Oil prices continued to advance modestly and natural gas prices continued to slip Oct. 26, but markets are now focused on Hurricane Sandy that was already knocking out power and flooding some East Coast and Northwest areas early Oct. 29.
Before noon, Sandy was still a Category 1 hurricane although apparently gaining strength 260 miles south-southeast of New York City with a projected nighttime landfall in New Jersey. Although the lowest category hurricane, Sandy is expected to collide with an east-bound winter storm that has dumped snow in West Virginia and a cold Arctic air stream from the north to create a super-storm that could disrupt business and travel from the Great Lakes to the West Coast.

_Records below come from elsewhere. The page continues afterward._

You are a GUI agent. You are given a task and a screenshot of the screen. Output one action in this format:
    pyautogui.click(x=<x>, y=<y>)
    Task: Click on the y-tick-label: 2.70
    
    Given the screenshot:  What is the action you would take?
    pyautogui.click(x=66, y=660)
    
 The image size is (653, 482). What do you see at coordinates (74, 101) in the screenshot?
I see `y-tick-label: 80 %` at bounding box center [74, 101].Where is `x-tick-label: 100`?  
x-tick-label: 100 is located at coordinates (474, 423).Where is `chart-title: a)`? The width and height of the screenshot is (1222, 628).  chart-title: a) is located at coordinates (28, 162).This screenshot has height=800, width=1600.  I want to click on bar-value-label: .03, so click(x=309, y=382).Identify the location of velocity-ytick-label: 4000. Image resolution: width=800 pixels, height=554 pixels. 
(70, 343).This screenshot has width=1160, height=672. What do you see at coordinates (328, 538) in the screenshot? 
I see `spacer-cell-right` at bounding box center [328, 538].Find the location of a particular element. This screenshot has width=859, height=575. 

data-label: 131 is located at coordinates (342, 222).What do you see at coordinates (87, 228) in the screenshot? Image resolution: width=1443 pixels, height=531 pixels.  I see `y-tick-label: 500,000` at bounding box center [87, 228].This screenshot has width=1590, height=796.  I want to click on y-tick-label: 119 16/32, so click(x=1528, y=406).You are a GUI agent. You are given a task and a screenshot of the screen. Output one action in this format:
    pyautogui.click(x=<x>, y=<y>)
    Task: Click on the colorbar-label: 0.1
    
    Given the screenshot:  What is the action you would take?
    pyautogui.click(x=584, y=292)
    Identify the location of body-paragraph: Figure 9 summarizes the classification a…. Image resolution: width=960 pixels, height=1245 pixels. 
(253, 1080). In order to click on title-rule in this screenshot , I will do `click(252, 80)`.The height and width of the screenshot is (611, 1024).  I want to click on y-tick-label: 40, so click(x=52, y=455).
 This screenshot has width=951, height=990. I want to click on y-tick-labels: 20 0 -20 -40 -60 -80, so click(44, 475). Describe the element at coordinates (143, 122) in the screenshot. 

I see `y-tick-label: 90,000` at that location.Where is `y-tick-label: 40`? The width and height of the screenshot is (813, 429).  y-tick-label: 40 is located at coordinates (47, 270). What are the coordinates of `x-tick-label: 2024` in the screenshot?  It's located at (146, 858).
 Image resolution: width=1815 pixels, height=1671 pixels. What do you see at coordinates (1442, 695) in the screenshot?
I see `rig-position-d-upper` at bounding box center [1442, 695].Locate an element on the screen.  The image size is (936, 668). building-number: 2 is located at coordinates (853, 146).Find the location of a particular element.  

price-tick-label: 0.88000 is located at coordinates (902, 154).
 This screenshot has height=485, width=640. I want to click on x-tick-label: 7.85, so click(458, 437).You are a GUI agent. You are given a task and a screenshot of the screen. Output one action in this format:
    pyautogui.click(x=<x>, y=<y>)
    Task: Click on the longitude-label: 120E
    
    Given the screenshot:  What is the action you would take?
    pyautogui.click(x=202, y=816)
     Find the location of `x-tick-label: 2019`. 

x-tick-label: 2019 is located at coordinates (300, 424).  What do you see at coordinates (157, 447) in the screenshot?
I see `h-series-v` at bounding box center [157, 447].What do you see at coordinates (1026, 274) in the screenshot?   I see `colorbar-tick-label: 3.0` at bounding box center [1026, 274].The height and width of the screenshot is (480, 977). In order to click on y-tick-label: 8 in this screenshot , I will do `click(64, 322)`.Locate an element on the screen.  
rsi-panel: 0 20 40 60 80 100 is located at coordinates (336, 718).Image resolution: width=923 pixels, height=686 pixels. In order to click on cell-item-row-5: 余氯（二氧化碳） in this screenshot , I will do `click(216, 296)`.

East Coast refineries were shutting down or curtailing production ahead of the hurricane. Analysts in the Houston office of Raymond James & Associates Inc. reported 7% of US refining capacity is in the storm’s path. “The shutdowns in an already undersupplied Atlantic Basin product market should be bullish for cracks, though we'd note that this could be partially offset in the very short-term by the bearish demand implications of shutting down activity in the New York area,” they said.
Some 375,000 people have been ordered to leave flood-prone zones in New York City and the Brooklyn-Battery Tunnel and Holland Tunnel were to be closed. US stock markets shut down and likely will remain closed Oct. 30. It is the first unplanned closing of the New York Stock Exchange since the September 2001 terrorist attacks. Flooding was already reported in New Jersey and Delaware, and there were power outages in Connecticut and Virginia. Schools and public transportation were shutting down in Pennsylvania.
Marc Ground at Standard New York Securities Inc., the Standard Bank Group, said product prices climbed before markets closed, with heating oil up 0.4% and reformulated stock for oxygenate blending up 0.7%. “The implied weaker demand for crude has West Texas Intermediate trading on the back foot, down 0.9%. Brent is also being weighed down, 0.6% lower,” he said.
Otherwise, Ground said, “In the absence of any attention-grabbing headlines out of the Middle East, the market is preoccupied with high inventory levels and weaker demand in the US.”
The December contract for benchmark US light, sweet crudes increased 23¢ to $86.28/bbl Oct. 26 on the New York Mercantile Exchange. The January contract picked up 20¢ to $86.80/bbl. On the US spot market, WTI at Cushing, Okla., was up 23¢ to $86.28/bbl.
Heating oil for November delivery gained 3.57¢ to $3.10/bbl on NYMEX. RBOB for the same month rose 2.27¢ to $2.70/bbl.
The November natural gas contract dropped 3.4¢ to $3.40/MMbtu on NYMEX. On the US spot market, gas at Henry Hub, La., declined 1.2¢ to $3.35/MMbtu.
In London, the December IPE contract for North Sea Brent climbed $1.06 to $109.55/bbl. Gas oil for November escalated $10.50 to $968.50/tonne.
The average price for the Organization of Petroleum Exporting Countries’ basket of 12 benchmark crudes was up 54¢ to $106.37/bbl. So far this year, OPEC’s basket price has averaged $110.04/bbl.